In her Tuesday evening statement, Whitmer criticized the new plan for the coordinated campaign, but she maintained that the state party will continue fundraising and organizing on behalf of electing Nevada Democrats.
“We saw this strategy fail badly in North Carolina in 2014 when the state party machine, unhappy to have lost power, retreated into the Wake County Democratic Party structure, and it lost Kay Hagan her Senate seat — and Wake County, unlike Washoe County, is a Democratic stronghold,” Whitmer said. “Despite this ill-advised and undemocratic shift to a one-county strategy by some members of the party, we remain confident in our ability to do what we were tasked to do: Elect Democrats to office in the state of Nevada and provide thoughtful leadership on progressive issues.”
After apparent disagreements were kept mostly in-house leading up to the state party’s March elections, Whitmer and the state’s elected officials have since openly clashed on several occasions.
Last month, Whitmer issued a statement criticizing Israel’s role during a week of intense violence with its neighbors.
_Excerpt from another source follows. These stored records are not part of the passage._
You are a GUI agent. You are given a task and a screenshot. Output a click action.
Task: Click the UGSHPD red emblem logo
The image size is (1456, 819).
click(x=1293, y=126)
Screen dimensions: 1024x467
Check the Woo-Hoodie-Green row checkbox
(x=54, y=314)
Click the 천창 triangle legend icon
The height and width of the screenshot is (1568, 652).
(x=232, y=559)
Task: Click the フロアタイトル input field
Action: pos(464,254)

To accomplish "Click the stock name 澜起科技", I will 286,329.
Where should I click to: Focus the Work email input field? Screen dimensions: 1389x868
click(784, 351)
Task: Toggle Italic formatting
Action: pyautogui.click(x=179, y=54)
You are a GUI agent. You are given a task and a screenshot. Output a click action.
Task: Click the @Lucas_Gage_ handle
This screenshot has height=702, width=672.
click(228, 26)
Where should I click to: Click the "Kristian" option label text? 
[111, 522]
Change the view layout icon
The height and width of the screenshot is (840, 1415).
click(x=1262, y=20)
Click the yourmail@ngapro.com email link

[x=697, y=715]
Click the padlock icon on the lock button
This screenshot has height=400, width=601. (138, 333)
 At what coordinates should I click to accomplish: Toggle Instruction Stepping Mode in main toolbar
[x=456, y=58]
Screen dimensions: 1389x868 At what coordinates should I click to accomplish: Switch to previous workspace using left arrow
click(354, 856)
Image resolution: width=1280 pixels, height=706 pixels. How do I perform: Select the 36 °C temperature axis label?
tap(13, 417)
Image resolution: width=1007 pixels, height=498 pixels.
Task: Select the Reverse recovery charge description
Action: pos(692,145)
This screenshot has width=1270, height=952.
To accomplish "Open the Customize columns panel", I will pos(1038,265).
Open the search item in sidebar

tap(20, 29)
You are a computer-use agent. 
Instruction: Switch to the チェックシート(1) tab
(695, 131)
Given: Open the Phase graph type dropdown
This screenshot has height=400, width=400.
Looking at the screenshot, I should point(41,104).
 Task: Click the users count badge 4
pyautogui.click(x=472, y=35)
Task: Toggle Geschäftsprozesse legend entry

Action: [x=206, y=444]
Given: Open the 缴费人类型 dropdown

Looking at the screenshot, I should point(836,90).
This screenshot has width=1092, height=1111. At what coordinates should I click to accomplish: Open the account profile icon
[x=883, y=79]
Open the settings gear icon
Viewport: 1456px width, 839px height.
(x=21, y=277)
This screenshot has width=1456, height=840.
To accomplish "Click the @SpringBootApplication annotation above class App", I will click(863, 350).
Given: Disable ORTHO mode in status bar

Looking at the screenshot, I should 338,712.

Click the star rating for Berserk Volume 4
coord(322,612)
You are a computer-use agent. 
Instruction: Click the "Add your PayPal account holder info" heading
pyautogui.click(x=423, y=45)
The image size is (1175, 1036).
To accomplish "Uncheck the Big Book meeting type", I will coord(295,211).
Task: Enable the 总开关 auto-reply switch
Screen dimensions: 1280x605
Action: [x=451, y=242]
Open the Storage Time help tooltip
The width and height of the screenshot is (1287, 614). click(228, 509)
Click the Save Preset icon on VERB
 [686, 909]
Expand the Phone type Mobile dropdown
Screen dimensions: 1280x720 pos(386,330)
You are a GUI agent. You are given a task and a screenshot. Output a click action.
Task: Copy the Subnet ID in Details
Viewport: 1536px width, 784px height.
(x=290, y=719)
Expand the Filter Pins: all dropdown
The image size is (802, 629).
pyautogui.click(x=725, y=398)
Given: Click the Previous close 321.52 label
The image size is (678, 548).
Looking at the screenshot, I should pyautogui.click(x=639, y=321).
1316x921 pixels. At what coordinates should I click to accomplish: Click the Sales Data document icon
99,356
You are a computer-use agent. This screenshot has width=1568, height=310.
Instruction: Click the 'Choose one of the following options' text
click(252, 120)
Rosen and Lee publicly condemned the statements. The state party’s treasurer, Howard Beckerman, resigned in protest. Republicans seized on the discord in their own campaign statements.
On the campaign front, the state party has yet to issue any sort of statement in support of Titus, who is facing a primary challenge from the left in well-known local progressive advocate Amy Vilela.
While the traditional view of a state party’s role has been that of support structure and little else, Whitmer maintains the organization has a role in pushing progressive policy and holding elected leaders accountable.